作为单边制裁的贸易限制措施,与普通的贸易限制措施比较起来有如下特点:第一,采取的措施明显涉嫌违反最惠国待遇、禁止数量限制等基础性的WTO义务。第二,采取方往往注重用一般例外的特定条款或安全例外条款主张己方措施的合法性。第三,上述例外的援引最终往往会失败。第四,存续期间极不确定,一旦遇到两国关系缓和,很容易被撤销,当然,如果两国关系无法缓和,也有可能存续较长时间。例如2023年3月23日韩国通知WTO争端解决机构(DSB)终止专家组程序,并即日正式撤回对“日本—有关向韩国出口产品和技术的措施案”的申诉。韩国的这一请求并不影响韩国对其关于在争端中成立专家组的请求中所概述的各种事实和法律问题的看法。该撤回基于韩日两国领导人就韩国大法院对二战强掳劳工案所作判决问题达成合意,日方撤回三种核心半导体材料的韩国出口限制措施。类似情况也出现在中东几国之间的争端及中澳之间的争端中。随着卡塔尔与中东邻国之间的关系及中澳关系回暖,卡塔尔与周边国家之间的多个WTO申诉得以撤回,中国全面恢复澳大利亚煤炭的进口。2023年8月4日,我国商务部还作出裁定,鉴于中国大麦市场情况发生变化,对原产于澳大利亚的进口大麦继续征收双反税已无必要,从8月5日起终止该措施,该双反措施原定自2020年5月19日起实施5年。第五,WTO争端解决机制的援引中伴随磋商,因为此类措施随时有可能缓解,导致双方一般不热衷于申诉程序,该程序仅为压迫对方使用。例如,“日本—有关向韩国出口产品和技术的措施案”在2019年9月11日被提出磋商请求后,2023年3月23日被韩方予以撤回,其间专家组于2020年6月29日成立,经历了3年6个月之久;“中国—对来自澳大利亚的大麦反倾销和反补贴税措施案”则于2020年12月16日被提出磋商请求,并且之后专家组成立,2023年8月4日,我国商务部通过复审取消了对澳大利亚大麦的双反措施,中澳双方于8月11日通知DSB双方达成共同满意的解决方案,经历了近3年时间。

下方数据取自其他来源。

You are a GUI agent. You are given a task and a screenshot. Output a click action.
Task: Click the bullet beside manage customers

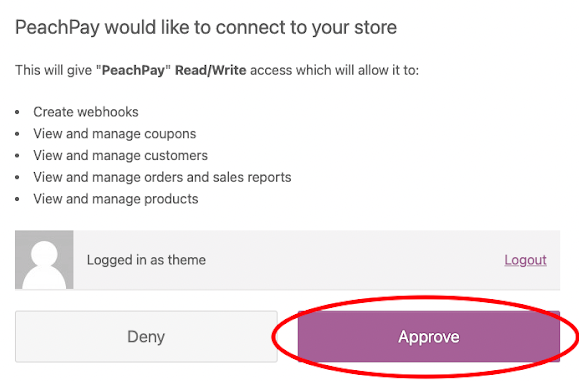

因为美国对上诉机构成员选任的阻挠,WTO的争端解决机制面临着重大困难,而近期随着制裁与反制裁运用的频繁,以单边制裁和反制裁目的采取的贸易限制措施越来越多,这也是目前WTO所面临的重大挑战。但不可否认,从长远来看,由于国际贸易的武器化和由此导致的国际贸易体系的不稳定,不会有赢家出现。在国际贸易和政治斗争之间保持一定程度的分离还是很有必要的。

作为单边制裁采取的贸易限制措施类型

作为单边制裁采取的贸易限制措施可以分为以下几种类型。

第一种类型是采取措施的一方否认“措施”的存在,此种类型的案件并不多,目前较为典型的案件为“中国—货物和服务贸易措施案”。该案中中欧双方的第一个分歧就是中国海关是否“删除”立陶宛,对此,欧盟具有举证责任。在所有WTO申诉中,申诉方均承担对对方措施的举证责任,因此此类争端并未增加申诉方程序方面的责任,但增加了其实体方面的责任。因为在传统的WTO案例中,往往采取措施的一方有所作为,如颁布法律或通过一项措施,是有据可查的,在这方面,此类争端具有其独特性。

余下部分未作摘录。